I recently read an interesting article describing how outages in Amazon’s cloud service, triggered by violent storms in the Eastern United States, were significantly aggravated and prolonged as a result of hidden bugs in their software that were only exposed when they tried to recover from the initial outages caused by the storms. I’m not going to take this as an opportunity to get up on a soapbox and preach about how ‘better testing could have prevented these problems’
First off, I have no detailed knowledge of Amazon Web Services’s current testing and QA environments. However, given the mission criticality of this arm of their business, their leadership position in cloud service provision and the reputation risk associated with service failures, I’m inclined to give them the benefit of the doubt and assume that they probably do some fairly rigorous testing of their software, and of their disaster recovery procedures and environments.g to take this as an opportunity to get up on a soapbox and preach about how ‘better testing could have prevented these problems’.
Given that, the take-away for me, the thought-provoking element of the article, is just how DIFFICULT it is to build highly robust, fault-tolerant software in today’s increasingly complex and interdependent technology environment. It’s apparent that the circumstances that exposed the bugs in Amazon’s failover and recovery management software were (at least apparently) the result of an extraordinary series of coincidental events that would have been extremely difficult to anticipate and test for. However, the end result of the outages was significant cost to Amazon and its customers, and likely a significant reduction in Amazon customers’ faith in the reliability and robustness of their cloud services.
So what are we to take away from this?
If we accept the hypothesis that Amazon is in fact diligent in stress-testing it’s cloud services, and that in spite of this, the likelihood of testing the actual series of events that eventually caused the recent problems was astronomically small, are we to conclude that the situation is hopeless? That no matter what we do, software will always be failure prone? And if that’s the case, is there any point to it all?
I think it’s fair, and completely realistic to expect that software will always have bugs and there will always be ways to make it fail. The increasing complexity of the software we use, and the diversity of the environments in which it’s required to operate all but guarantee that unforeseen circumstances will arise that expose flaws and bugs in even the most rigorously tested software. That being said, the enormous potential costs associated with these failures demonstrates that it is certainly worth our while to invest heavily in quality assurance and monitoring programs so as to ensure that such events are minimized as much as possible.

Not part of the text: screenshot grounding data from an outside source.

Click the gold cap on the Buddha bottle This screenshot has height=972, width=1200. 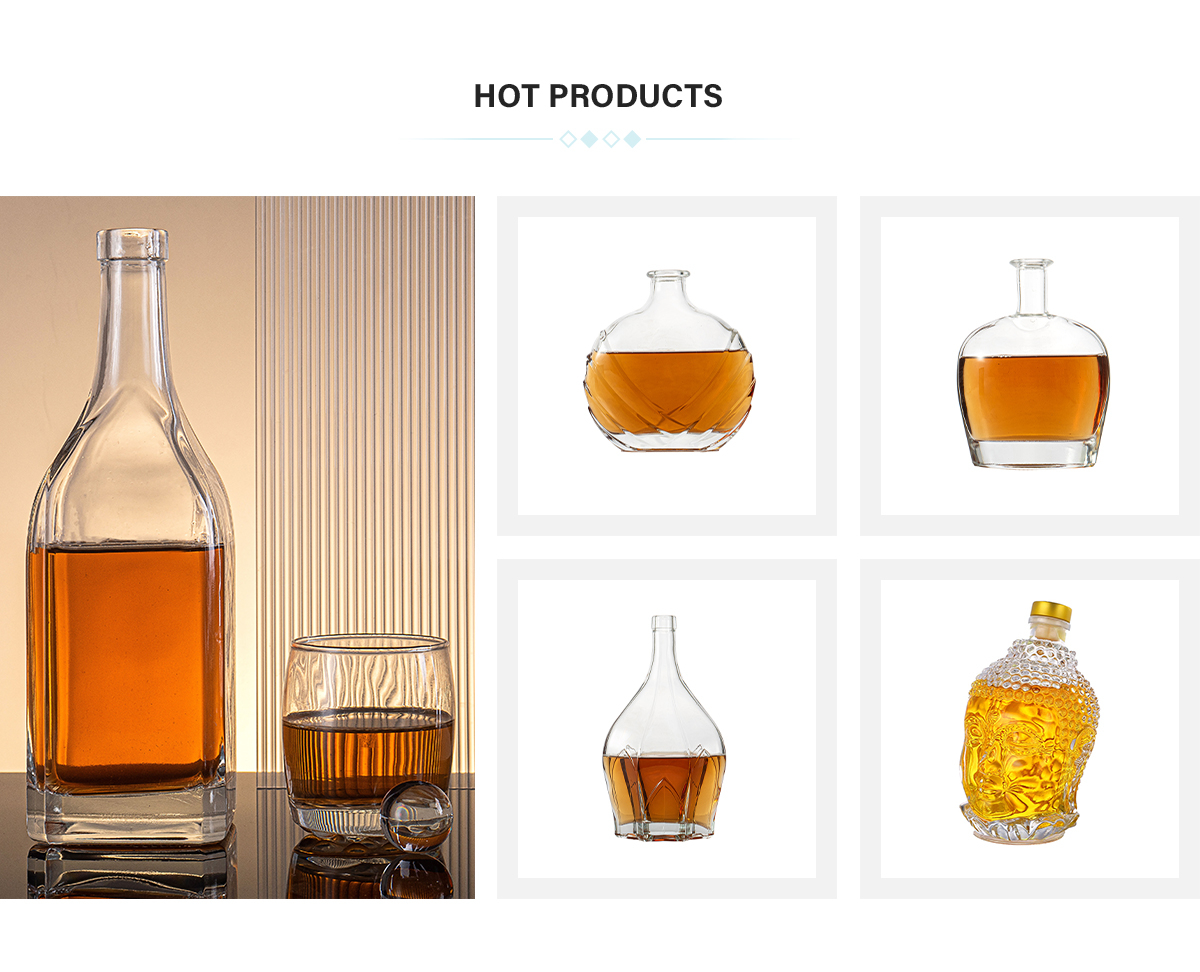click(x=1051, y=611)
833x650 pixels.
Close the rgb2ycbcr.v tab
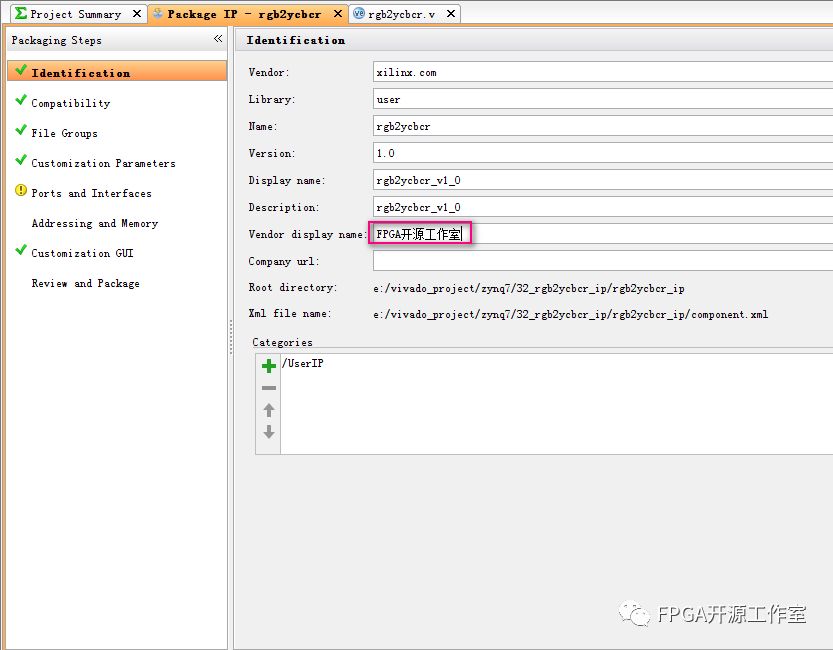pos(451,14)

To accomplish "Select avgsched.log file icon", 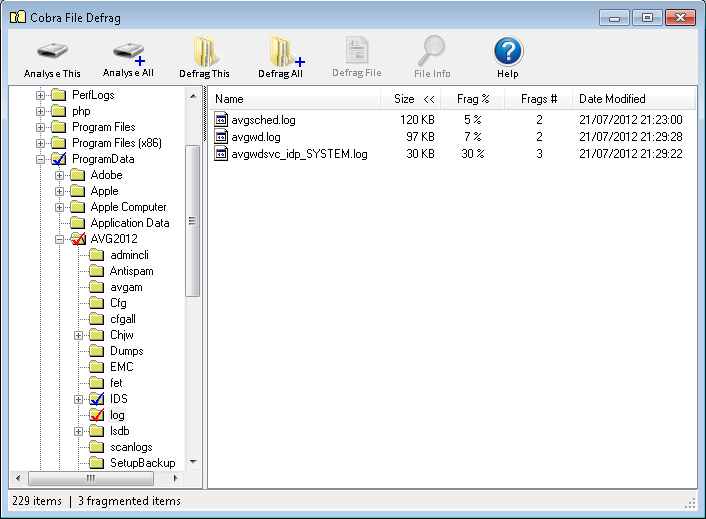I will [221, 120].
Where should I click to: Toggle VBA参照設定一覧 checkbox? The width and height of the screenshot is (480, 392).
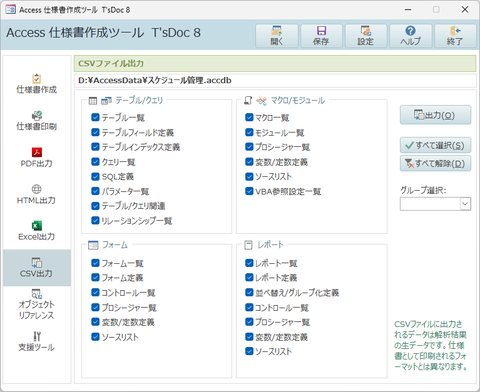click(x=249, y=191)
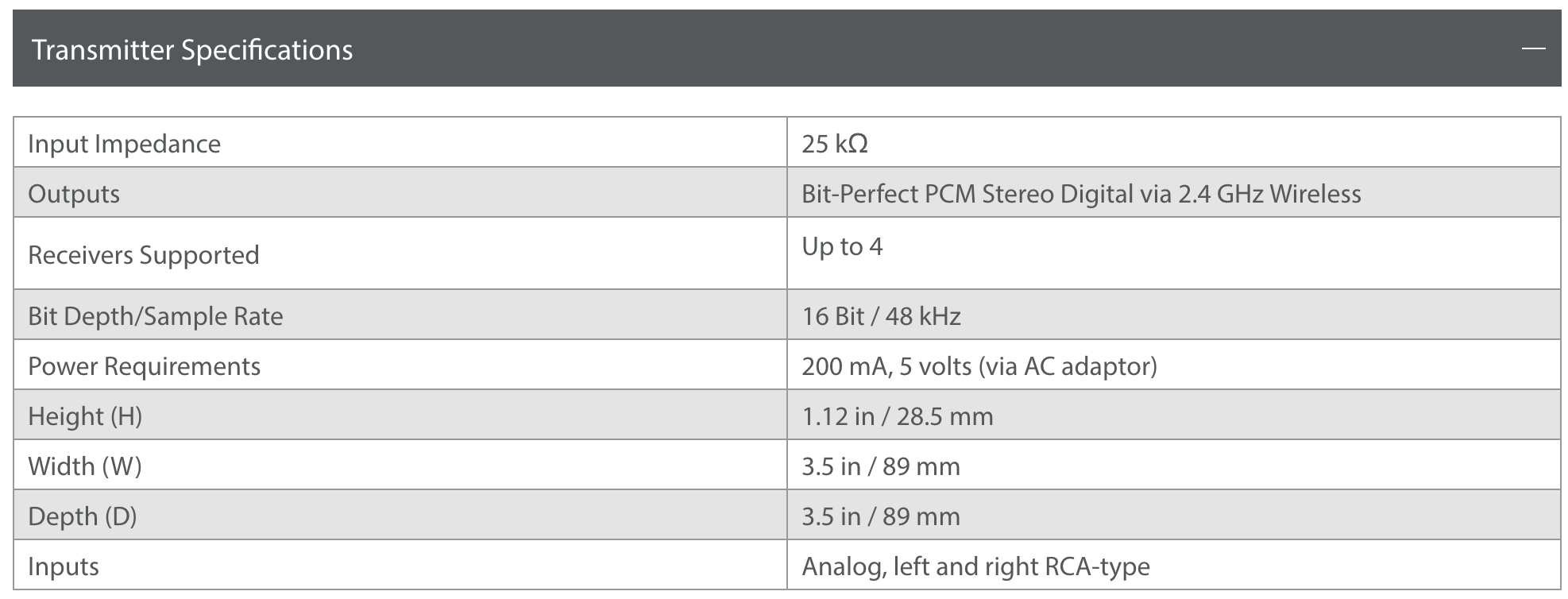Click the Up to 4 value
Viewport: 1568px width, 599px height.
pos(842,246)
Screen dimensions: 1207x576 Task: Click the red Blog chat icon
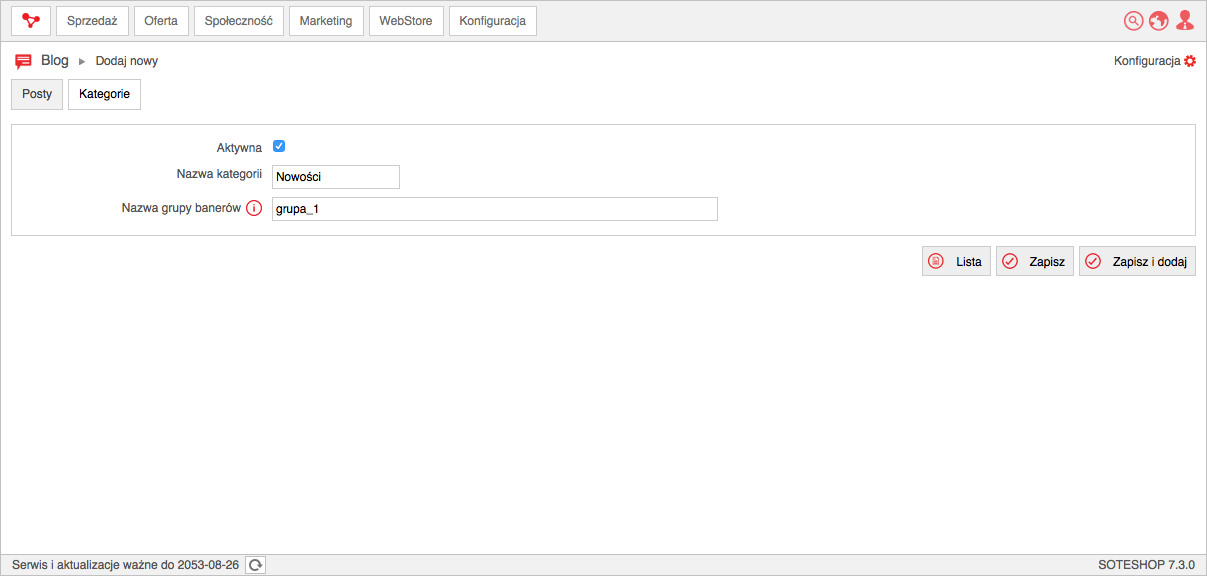[24, 61]
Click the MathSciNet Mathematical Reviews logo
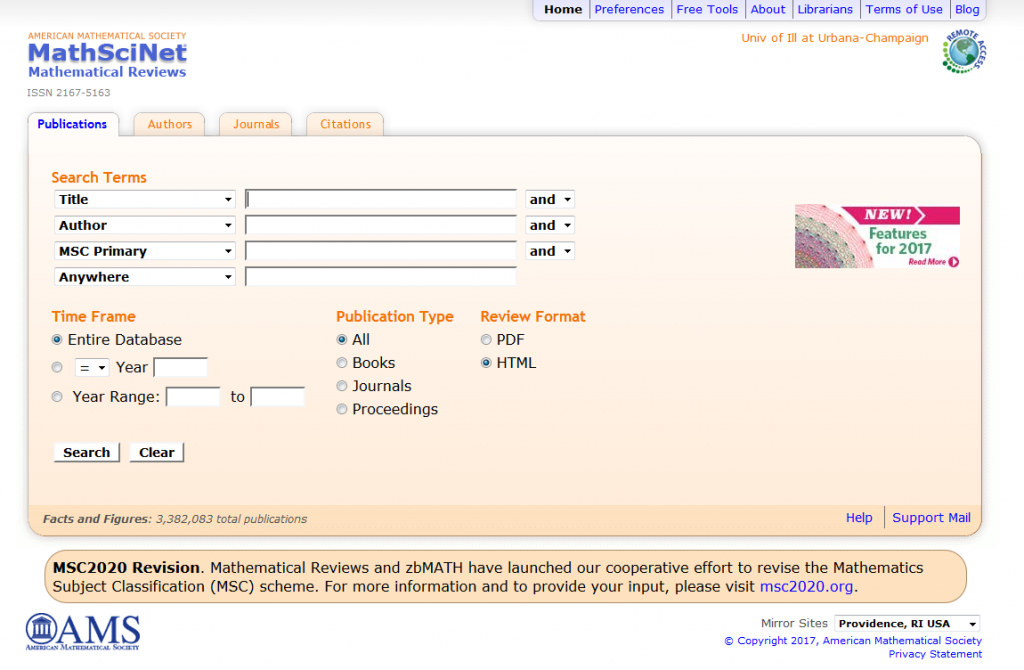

This includes standard items such as having a continuously monitored and robust testing program, and taking advantage of the many automation tools that provide analysis and detection of potential problems early in the development process, before they are exposed in production situations.
As our reliance on software and technology increases, and the interdependency of our technological infrastructure increases, the global, systemic importance of the quality of those components also increases. The more companies understand this, and invest in appropriate up-front risk-mitigation procedures to minimize software defects, the fewer painful object lessons we will have to learn in real-time to drive this point home.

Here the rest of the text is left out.